GOAL OF THE EXERCISE: Starting at the line that contains "The image size is (1360, 670)." and ending at the last line of the records, convert each line into one string of a JSON list. Skip blank lines and leave the pictures out.

DATA SECTION:
══════════════════════════════
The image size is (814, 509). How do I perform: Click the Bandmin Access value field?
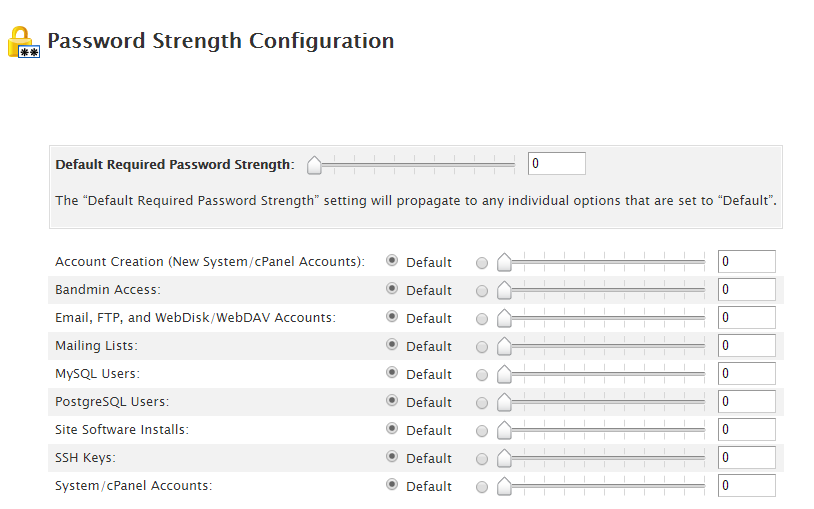point(746,290)
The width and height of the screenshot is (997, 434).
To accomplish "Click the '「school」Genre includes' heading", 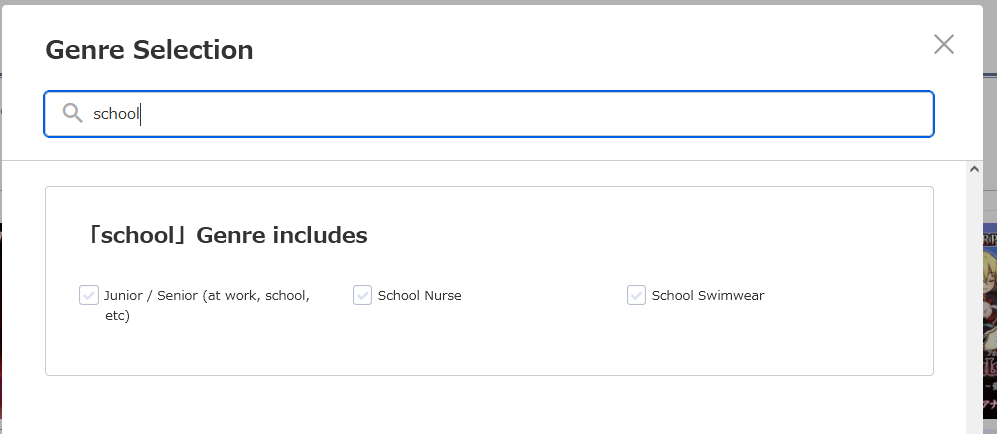I will pos(227,236).
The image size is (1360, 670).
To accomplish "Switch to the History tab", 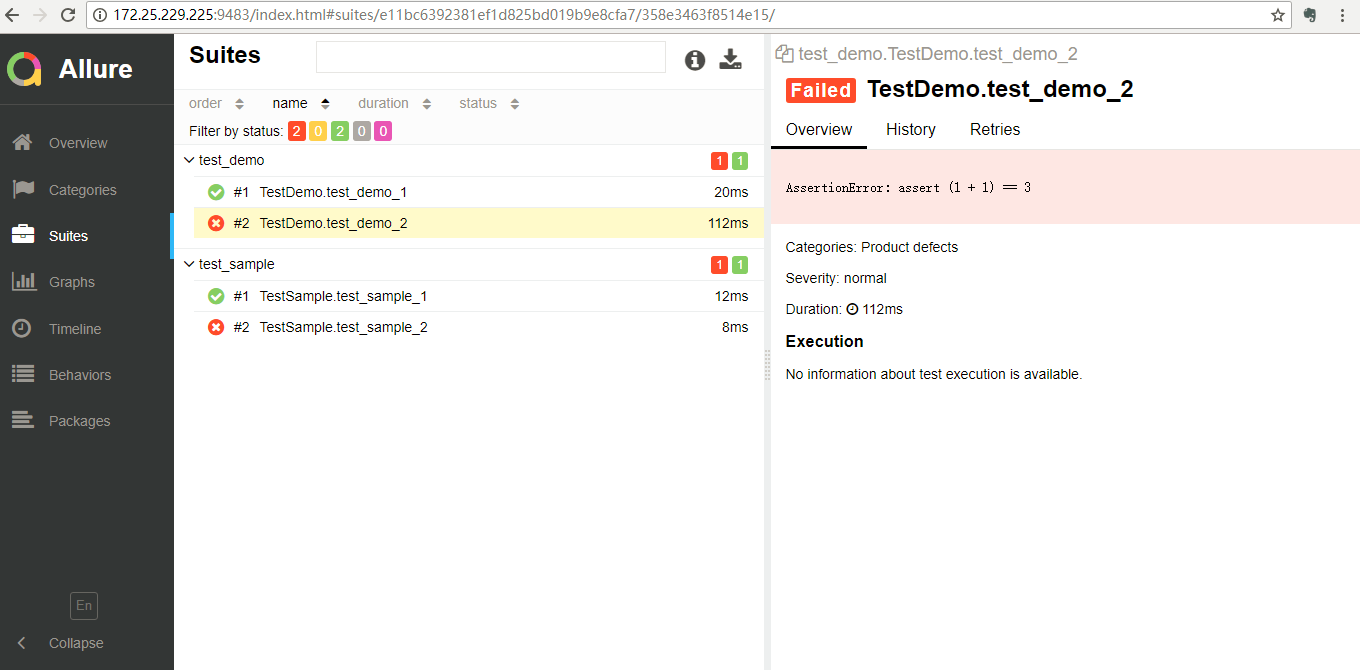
══════════════════════════════
IN RESPONSE:
[
  "The image size is (1360, 670).",
  "To accomplish \"Switch to the History tab\", "
]